Posted Aug 29, 2023 - 21:24 UTC
Update
There are still issues with the connectivity on our upstream partners network.

The cause of this incident has now been rectified and stability has been confirmed.

They're now facing a signaling storm due to congestion, they're restricting the traffic and are slowly increasing throughput to resolve this.

We're still unable to provide an ETA but we started seeing improvements.
Posted Aug 29, 2023 - 13:01 UTC
Update
Our upstream partner continues to work on the remaining network instability issues adversely affecting subscriber attachments. There is no ETA yet on resolution. We will continue to post updates here as we learn more.
Posted Aug 29, 2023 - 08:14 UTC
Update
Our upstream partners have stabilized the replacement hardware and continue to work on the remaining network instability issues that are adversely affecting subscribe attachments. There is no ETA yet on resolution. We will continue to post updates here as we learn more.
Posted Aug 29, 2023 - 07:31 UTC
Update
Our upstream partners have replaced faulty hardware, have begun bringing interconnect links back online, and are continuing to work to resolve the issues that remain. Unfortunately, bringing back the interconnect links have not yet had the expected effect on connectivity. Subscriber attachments are still adversely affected. There is no ETA yet on resolution. We will continue to post updates here as we learn more.
Posted Aug 29, 2023 - 06:15 UTC
Update
Our upstream partners have replaced faulty hardware, have begun bringing interconnect links back online, and are continuing to work to resolve the issues that remain. Subscriber attachments are still adversely affected.

We will continue to post updates here as we learn more.
Posted Aug 29, 2023 - 04:32 UTC
Update
Our upstream partners have replaced faulty hardware and are continuing to work to resolve the issues that remain.

We will continue to post updates here as we learn more.
Posted Aug 29, 2023 - 03:33 UTC
Update
Unfortunately the fix attempted by our upstream partners did not resolve the issue.

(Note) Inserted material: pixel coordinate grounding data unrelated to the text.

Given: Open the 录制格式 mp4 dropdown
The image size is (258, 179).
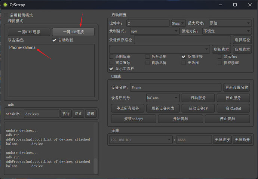Looking at the screenshot, I should 154,31.
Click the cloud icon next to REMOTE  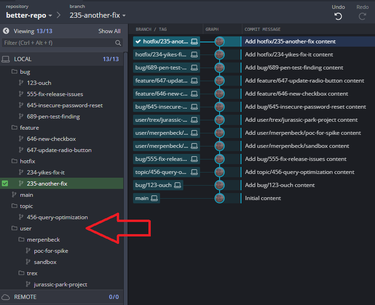coord(5,297)
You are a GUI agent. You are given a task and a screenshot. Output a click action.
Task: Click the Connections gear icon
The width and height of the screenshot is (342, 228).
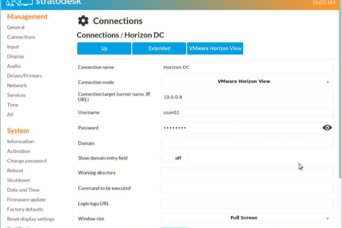pos(83,20)
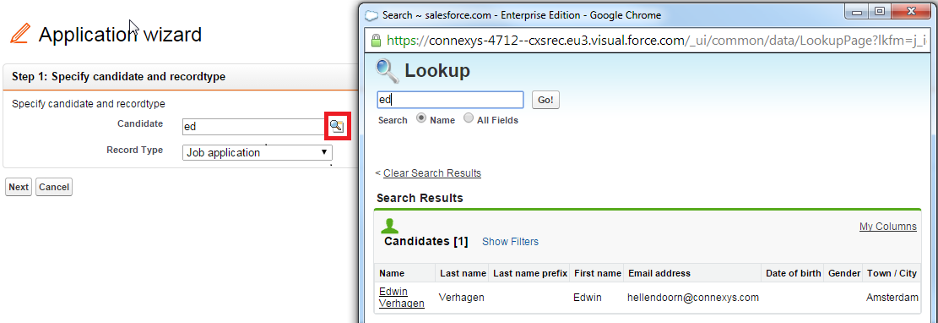Maximize the Lookup popup window
938x323 pixels.
879,11
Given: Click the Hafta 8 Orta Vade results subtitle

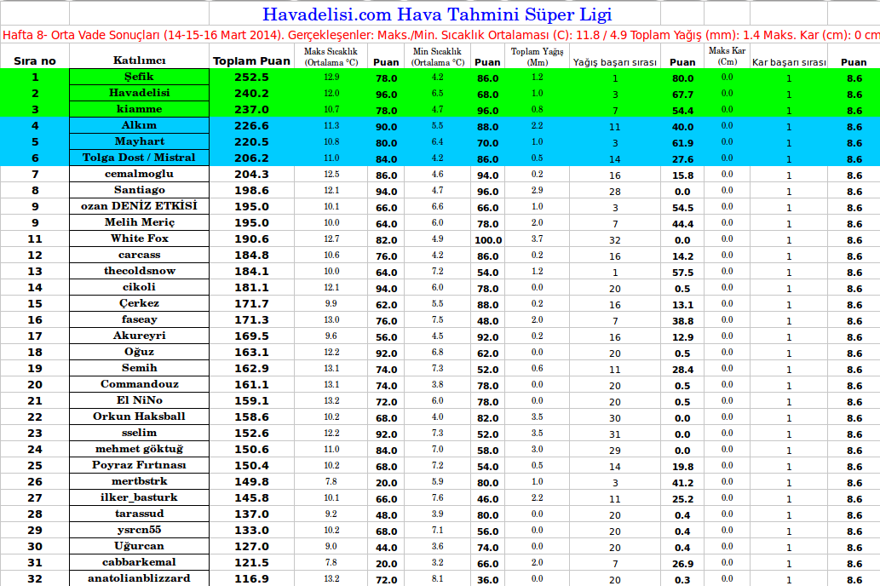Looking at the screenshot, I should [440, 36].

They are continuing to investigate.

We will post updates here as we learn more.
Posted Aug 29, 2023 - 02:49 UTC
Update
Upstream partners have identified the issue and are implementing a fix.
Posted Aug 29, 2023 - 02:47 UTC
Identified
The issue has been identified. We will post updates here as we learn more.
Posted Aug 29, 2023 - 00:10 UTC
Update
Our third-party data provider has notified us of a data outage. This is currently affecting all customers using a cellular gateway on mobile data.

We are monitoring the situation closely and will provide updates as soon as possible.
Posted Aug 28, 2023 - 20:21 UTC
Investigating
We are currently investigating this issue.
Posted Aug 28, 2023 - 19:56 UTC
This incident affected: SafetyCulture (Sensors).